What if the boxes are not oriented nicely?

Although the evaluation of the gap remains the same, we’ll have to think of another approach to calculate the length between centers and the half-widths — this time along the P axis. This is where vector math comes in handy. We’ll project vectors A and B along P to get the half-widths.

Let’s do some math revision.

Vector Math Revision

We’ll start by recapping the definition of the dot product between two vectors A and B:

We can define the dot product using just the components of the two vectors:

\[
\begin{bmatrix}A_x \\A_y\end{bmatrix}.
\begin{bmatrix}B_x \\B_y\end{bmatrix}=
(A_x)(B_x)+(A_y)(B_y)
\]

Alternatively, we can understand the dot product using the magnitudes of the vectors and the angle between them:

\[
\begin{bmatrix}A_x \\A_y\end{bmatrix}.
\begin{bmatrix}B_x \\B_y\end{bmatrix}=
A_{magnitude}*B_{magnitude}*cos(theta)
\]

Now, let’s try to to figure out the projection of vector A onto P.

Referring to the diagram above, we know that the projection value is \(A_{magnitude}*cos(theta)\) (where theta is the angle between A and P). Although we can go ahead and calculate this angle to obtain the projection, it’s tricky. We need a more direct approach:

\[
A. P=A_{magnitude}*P_{magnitude}*cos(theta)\\
A.\frac{P}{P_{magnitude}}=A_{magnitude}*cos(theta)\\
\begin{bmatrix}A_x \\A_y\end{bmatrix}.
\begin{bmatrix}P_x/P_{magnitude} \\P_y/P_{magnitude}\end{bmatrix}=
A_{magnitude}*cos(theta)
\]

Note that \(\begin{bmatrix}P_x/P_{magnitude} \\P_y/P_{magnitude}\end{bmatrix}\) is actually the unit vector of P.
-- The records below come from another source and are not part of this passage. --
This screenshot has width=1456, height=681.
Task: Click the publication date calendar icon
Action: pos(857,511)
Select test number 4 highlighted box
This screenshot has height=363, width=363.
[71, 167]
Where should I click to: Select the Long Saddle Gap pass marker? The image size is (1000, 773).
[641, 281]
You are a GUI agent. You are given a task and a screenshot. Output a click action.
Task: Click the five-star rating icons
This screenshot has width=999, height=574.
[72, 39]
Now, instead of using the right side of the equation, as we were, we can opt for the left side and still arrive at the same result.

Application to a Scenario

Before we proceed, i’d like to clarify the naming convention used to denote the four corners of both boxes. This will be reflected in the code later:

Our scenario is as below:

Let’s say both boxes are oriented 45° from the horizontal axis. We must calculate the following lengths in order to determine the gap between the boxes.
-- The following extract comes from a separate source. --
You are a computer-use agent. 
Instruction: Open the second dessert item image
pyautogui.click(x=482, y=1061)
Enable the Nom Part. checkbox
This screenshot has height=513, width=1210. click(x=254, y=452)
• Projection of A on axis P
• Projection of B on axis P
• Projection of C on axis P

Take special note of the arrows’ directions. While projection of A and C onto P will give a positive value, projection of B onto P will actually produce a negative value as the vectors are pointing in opposite directions. This is covered in line 98 of the AS3 implementation below:

var dot10:Point = box1.getDot(0);
var dot11:Point = box1.getDot(1);

var dot20:Point = box2.getDot(0);
var dot24:Point = box2.getDot(4);

//Actual calculations
var axis:Vector2d = new Vector2d(1, -1).unitVector;
var C:Vector2d = new Vector2d(
    dot20.x - dot10.x,
    dot20.y - dot10.y
)
var A:Vector2d = new Vector2d(
    dot11.x - dot10.x,
    dot11.y - dot10.y
)
var B:Vector2d = new Vector2d(
    dot24.x - dot20.x,
    dot24.y - dot20.y
)
var projC:Number = C.dotProduct(axis)
var projA:Number = A.dotProduct(axis);
var projB:Number = B.dotProduct(axis);

var gap:Number = projC - projA + projB;	//projB is expected to be a negative value
if (gap > 0) t.text = "There's a gap between both boxes"
else if (gap > 0) t.text = "Boxes are touching each other"
else t.text = "Penetration had happened."
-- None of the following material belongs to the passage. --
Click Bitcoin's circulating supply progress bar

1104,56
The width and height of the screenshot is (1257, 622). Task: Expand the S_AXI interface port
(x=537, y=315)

Here’s a demo using the above code. Click and drag the red middle dot of both boxes and see the interactive feedback.

For the full source, check out DemoSAT1.as in the source download.

The Flaws

Well, we can go with the above implementation. But there are a few problems — let me point them out:

First, vectors A and B are fixed. So when you swap the positions of box1 and box2, the collision detection fails.

Second, we only evaluate the gap along one axis, so situations like the one below will not be evaluated correctly:

Although the previous demo is flawed, we did learn from it the concept of projection. Next, let’s improve on it.

Solving the First Flaw

So first of all, we’ll need to get the minimum and maximum projections of corners (specifically the vectors from the origin to the boxes’ corners) onto P.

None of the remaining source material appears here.